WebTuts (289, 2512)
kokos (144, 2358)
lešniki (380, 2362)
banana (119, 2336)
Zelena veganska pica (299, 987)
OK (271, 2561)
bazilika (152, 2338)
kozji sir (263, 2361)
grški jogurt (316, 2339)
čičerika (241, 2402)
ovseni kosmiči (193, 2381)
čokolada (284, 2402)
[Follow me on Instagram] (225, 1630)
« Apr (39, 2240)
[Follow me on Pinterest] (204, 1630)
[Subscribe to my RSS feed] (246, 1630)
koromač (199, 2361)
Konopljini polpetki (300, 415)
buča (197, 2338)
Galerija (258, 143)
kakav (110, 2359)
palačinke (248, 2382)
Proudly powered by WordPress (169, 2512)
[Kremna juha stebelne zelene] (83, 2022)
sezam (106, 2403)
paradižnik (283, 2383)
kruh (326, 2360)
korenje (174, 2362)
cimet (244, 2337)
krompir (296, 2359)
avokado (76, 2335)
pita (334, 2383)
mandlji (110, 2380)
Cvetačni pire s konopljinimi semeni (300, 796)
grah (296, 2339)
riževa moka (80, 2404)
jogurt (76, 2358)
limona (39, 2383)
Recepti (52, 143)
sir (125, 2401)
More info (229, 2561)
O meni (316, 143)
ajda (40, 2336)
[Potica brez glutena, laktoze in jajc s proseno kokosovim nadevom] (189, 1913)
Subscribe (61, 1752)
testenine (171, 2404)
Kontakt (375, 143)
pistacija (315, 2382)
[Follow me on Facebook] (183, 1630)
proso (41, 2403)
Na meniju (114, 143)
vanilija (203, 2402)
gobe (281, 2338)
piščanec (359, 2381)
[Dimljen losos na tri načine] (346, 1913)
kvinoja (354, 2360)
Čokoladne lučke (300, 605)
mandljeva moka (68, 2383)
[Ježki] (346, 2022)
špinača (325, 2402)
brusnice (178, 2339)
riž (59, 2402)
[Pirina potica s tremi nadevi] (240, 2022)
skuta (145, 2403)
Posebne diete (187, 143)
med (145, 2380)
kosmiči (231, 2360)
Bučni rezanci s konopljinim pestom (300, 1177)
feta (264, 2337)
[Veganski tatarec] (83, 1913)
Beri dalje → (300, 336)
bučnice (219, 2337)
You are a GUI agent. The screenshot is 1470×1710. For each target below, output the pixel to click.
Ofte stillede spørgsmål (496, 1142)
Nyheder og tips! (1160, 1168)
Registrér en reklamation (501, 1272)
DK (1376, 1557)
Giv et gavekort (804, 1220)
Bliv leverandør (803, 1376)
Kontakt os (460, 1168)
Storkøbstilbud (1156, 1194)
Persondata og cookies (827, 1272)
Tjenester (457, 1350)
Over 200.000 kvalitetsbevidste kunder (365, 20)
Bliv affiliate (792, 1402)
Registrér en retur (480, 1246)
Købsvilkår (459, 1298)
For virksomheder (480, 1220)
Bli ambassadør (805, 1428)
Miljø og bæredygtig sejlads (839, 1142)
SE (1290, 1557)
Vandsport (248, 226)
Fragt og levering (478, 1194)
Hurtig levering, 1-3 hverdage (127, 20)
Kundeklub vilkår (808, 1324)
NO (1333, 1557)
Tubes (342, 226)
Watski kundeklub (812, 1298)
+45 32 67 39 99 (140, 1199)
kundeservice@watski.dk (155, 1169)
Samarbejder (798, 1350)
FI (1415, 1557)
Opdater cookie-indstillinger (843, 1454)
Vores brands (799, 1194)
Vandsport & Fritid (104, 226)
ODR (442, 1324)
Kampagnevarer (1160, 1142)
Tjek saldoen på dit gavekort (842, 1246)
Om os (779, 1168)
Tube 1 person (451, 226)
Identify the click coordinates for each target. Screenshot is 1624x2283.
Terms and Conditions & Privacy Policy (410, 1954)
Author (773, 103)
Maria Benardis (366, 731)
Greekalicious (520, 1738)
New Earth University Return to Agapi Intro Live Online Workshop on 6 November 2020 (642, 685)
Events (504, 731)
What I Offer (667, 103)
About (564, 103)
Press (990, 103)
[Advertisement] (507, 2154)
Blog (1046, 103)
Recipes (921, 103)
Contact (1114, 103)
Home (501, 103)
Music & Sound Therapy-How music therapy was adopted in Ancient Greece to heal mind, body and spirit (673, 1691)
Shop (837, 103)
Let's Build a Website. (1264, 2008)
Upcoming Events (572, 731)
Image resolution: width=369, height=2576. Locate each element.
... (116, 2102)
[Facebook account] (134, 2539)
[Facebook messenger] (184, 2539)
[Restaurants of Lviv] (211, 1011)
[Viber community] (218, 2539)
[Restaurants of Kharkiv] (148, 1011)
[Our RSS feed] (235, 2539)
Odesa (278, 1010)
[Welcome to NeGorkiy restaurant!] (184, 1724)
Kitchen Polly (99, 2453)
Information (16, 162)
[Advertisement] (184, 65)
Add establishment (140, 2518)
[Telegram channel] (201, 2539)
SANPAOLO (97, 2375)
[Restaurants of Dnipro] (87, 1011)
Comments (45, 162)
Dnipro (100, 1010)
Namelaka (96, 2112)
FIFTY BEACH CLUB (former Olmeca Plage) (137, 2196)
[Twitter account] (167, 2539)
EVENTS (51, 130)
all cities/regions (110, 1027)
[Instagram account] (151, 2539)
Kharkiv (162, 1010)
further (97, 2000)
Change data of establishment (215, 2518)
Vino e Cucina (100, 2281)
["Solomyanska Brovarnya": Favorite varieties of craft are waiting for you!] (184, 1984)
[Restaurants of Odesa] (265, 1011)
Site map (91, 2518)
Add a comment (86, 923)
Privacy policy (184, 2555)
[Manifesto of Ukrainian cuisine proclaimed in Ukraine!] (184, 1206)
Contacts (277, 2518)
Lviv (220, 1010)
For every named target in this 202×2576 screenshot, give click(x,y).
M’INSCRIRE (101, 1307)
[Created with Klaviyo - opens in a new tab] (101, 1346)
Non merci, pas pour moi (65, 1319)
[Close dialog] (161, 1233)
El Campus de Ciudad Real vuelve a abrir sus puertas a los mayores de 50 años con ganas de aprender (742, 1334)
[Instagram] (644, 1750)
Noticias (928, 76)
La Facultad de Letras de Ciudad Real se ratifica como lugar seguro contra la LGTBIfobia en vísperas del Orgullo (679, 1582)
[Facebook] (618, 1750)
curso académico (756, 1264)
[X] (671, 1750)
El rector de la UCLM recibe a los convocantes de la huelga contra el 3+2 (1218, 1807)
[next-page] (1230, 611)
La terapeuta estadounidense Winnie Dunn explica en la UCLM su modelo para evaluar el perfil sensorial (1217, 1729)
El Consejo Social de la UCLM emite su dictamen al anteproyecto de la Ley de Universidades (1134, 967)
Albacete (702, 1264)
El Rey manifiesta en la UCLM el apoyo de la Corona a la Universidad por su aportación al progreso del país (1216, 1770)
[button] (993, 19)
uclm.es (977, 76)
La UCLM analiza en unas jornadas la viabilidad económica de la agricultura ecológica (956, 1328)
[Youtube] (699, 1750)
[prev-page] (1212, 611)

> [ABOUT THIS TASK]: Could you please repeat the data exactly as given?

> [EXERCISE SOLUTION]:
WebTuts (289, 2512)
kokos (144, 2358)
lešniki (380, 2362)
banana (119, 2336)
Zelena veganska pica (299, 987)
OK (271, 2561)
bazilika (152, 2338)
kozji sir (263, 2361)
grški jogurt (316, 2339)
čičerika (241, 2402)
ovseni kosmiči (193, 2381)
čokolada (284, 2402)
[Follow me on Instagram] (225, 1630)
« Apr (39, 2240)
[Follow me on Pinterest] (204, 1630)
[Subscribe to my RSS feed] (246, 1630)
koromač (199, 2361)
Konopljini polpetki (300, 415)
buča (197, 2338)
Galerija (258, 143)
kakav (110, 2359)
palačinke (248, 2382)
Proudly powered by WordPress (169, 2512)
[Kremna juha stebelne zelene] (83, 2022)
sezam (106, 2403)
paradižnik (283, 2383)
kruh (326, 2360)
korenje (174, 2362)
cimet (244, 2337)
krompir (296, 2359)
avokado (76, 2335)
pita (334, 2383)
mandlji (110, 2380)
Cvetačni pire s konopljinimi semeni (300, 796)
grah (296, 2339)
riževa moka (80, 2404)
jogurt (76, 2358)
limona (39, 2383)
Recepti (52, 143)
sir (125, 2401)
More info (229, 2561)
O meni (316, 143)
ajda (40, 2336)
[Potica brez glutena, laktoze in jajc s proseno kokosovim nadevom] (189, 1913)
Subscribe (61, 1752)
testenine (171, 2404)
Kontakt (375, 143)
pistacija (315, 2382)
[Follow me on Facebook] (183, 1630)
proso (41, 2403)
Na meniju (114, 143)
vanilija (203, 2402)
gobe (281, 2338)
piščanec (359, 2381)
[Dimljen losos na tri načine] (346, 1913)
kvinoja (354, 2360)
Čokoladne lučke (300, 605)
mandljeva moka (68, 2383)
[Ježki] (346, 2022)
špinača (325, 2402)
brusnice (178, 2339)
riž (59, 2402)
[Pirina potica s tremi nadevi] (240, 2022)
skuta (145, 2403)
Posebne diete (187, 143)
med (145, 2380)
kosmiči (231, 2360)
Bučni rezanci s konopljinim pestom (300, 1177)
feta (264, 2337)
[Veganski tatarec] (83, 1913)
Beri dalje → (300, 336)
bučnice (219, 2337)
You are a GUI agent. The screenshot is 1470×1710. For each target below, output the pixel to click.
Ofte stillede spørgsmål (496, 1142)
Nyheder og tips! (1160, 1168)
Registrér en reklamation (501, 1272)
DK (1376, 1557)
Giv et gavekort (804, 1220)
Bliv leverandør (803, 1376)
Kontakt os (460, 1168)
Storkøbstilbud (1156, 1194)
Persondata og cookies (827, 1272)
Tjenester (457, 1350)
Over 200.000 kvalitetsbevidste kunder (365, 20)
Bliv affiliate (792, 1402)
Registrér en retur (480, 1246)
Købsvilkår (459, 1298)
For virksomheder (480, 1220)
Bli ambassadør (805, 1428)
Miljø og bæredygtig sejlads (839, 1142)
SE (1290, 1557)
Vandsport (248, 226)
Fragt og levering (478, 1194)
Hurtig levering, 1-3 hverdage (127, 20)
Kundeklub vilkår (808, 1324)
NO (1333, 1557)
Tubes (342, 226)
Watski kundeklub (812, 1298)
+45 32 67 39 99 (140, 1199)
kundeservice@watski.dk (155, 1169)
Samarbejder (798, 1350)
FI (1415, 1557)
Opdater cookie-indstillinger (843, 1454)
Vores brands (799, 1194)
Vandsport & Fritid (104, 226)
ODR (442, 1324)
Kampagnevarer (1160, 1142)
Tjek saldoen på dit gavekort (842, 1246)
Om os (779, 1168)
Tube 1 person (451, 226)
Identify the click coordinates for each target. Screenshot is 1624x2283.
Terms and Conditions & Privacy Policy (410, 1954)
Author (773, 103)
Maria Benardis (366, 731)
Greekalicious (520, 1738)
New Earth University Return to Agapi Intro Live Online Workshop on 6 November 2020 (642, 685)
Events (504, 731)
What I Offer (667, 103)
About (564, 103)
Press (990, 103)
[Advertisement] (507, 2154)
Blog (1046, 103)
Recipes (921, 103)
Contact (1114, 103)
Home (501, 103)
Music & Sound Therapy-How music therapy was adopted in Ancient Greece to heal mind, body and spirit (673, 1691)
Shop (837, 103)
Let's Build a Website. (1264, 2008)
Upcoming Events (572, 731)
Image resolution: width=369, height=2576. Locate each element.
... (116, 2102)
[Facebook account] (134, 2539)
[Facebook messenger] (184, 2539)
[Restaurants of Lviv] (211, 1011)
[Viber community] (218, 2539)
[Restaurants of Kharkiv] (148, 1011)
[Our RSS feed] (235, 2539)
Odesa (278, 1010)
[Welcome to NeGorkiy restaurant!] (184, 1724)
Kitchen Polly (99, 2453)
Information (16, 162)
[Advertisement] (184, 65)
Add establishment (140, 2518)
[Telegram channel] (201, 2539)
SANPAOLO (97, 2375)
[Restaurants of Dnipro] (87, 1011)
Comments (45, 162)
Dnipro (100, 1010)
Namelaka (96, 2112)
FIFTY BEACH CLUB (former Olmeca Plage) (137, 2196)
[Twitter account] (167, 2539)
EVENTS (51, 130)
all cities/regions (110, 1027)
[Instagram account] (151, 2539)
Kharkiv (162, 1010)
further (97, 2000)
Change data of establishment (215, 2518)
Vino e Cucina (100, 2281)
["Solomyanska Brovarnya": Favorite varieties of craft are waiting for you!] (184, 1984)
[Restaurants of Odesa] (265, 1011)
Site map (91, 2518)
Add a comment (86, 923)
Privacy policy (184, 2555)
[Manifesto of Ukrainian cuisine proclaimed in Ukraine!] (184, 1206)
Contacts (277, 2518)
Lviv (220, 1010)
For every named target in this 202×2576 screenshot, give click(x,y).
M’INSCRIRE (101, 1307)
[Created with Klaviyo - opens in a new tab] (101, 1346)
Non merci, pas pour moi (65, 1319)
[Close dialog] (161, 1233)
El Campus de Ciudad Real vuelve a abrir sus puertas a los mayores de 50 años con ganas de aprender (742, 1334)
[Instagram] (644, 1750)
Noticias (928, 76)
La Facultad de Letras de Ciudad Real se ratifica como lugar seguro contra la LGTBIfobia en vísperas del Orgullo (679, 1582)
[Facebook] (618, 1750)
curso académico (756, 1264)
[X] (671, 1750)
El rector de la UCLM recibe a los convocantes de la huelga contra el 3+2 (1218, 1807)
[next-page] (1230, 611)
La terapeuta estadounidense Winnie Dunn explica en la UCLM su modelo para evaluar el perfil sensorial (1217, 1729)
El Consejo Social de la UCLM emite su dictamen al anteproyecto de la Ley de Universidades (1134, 967)
Albacete (702, 1264)
El Rey manifiesta en la UCLM el apoyo de la Corona a la Universidad por su aportación al progreso del país (1216, 1770)
[button] (993, 19)
uclm.es (977, 76)
La UCLM analiza en unas jornadas la viabilidad económica de la agricultura ecológica (956, 1328)
[Youtube] (699, 1750)
[prev-page] (1212, 611)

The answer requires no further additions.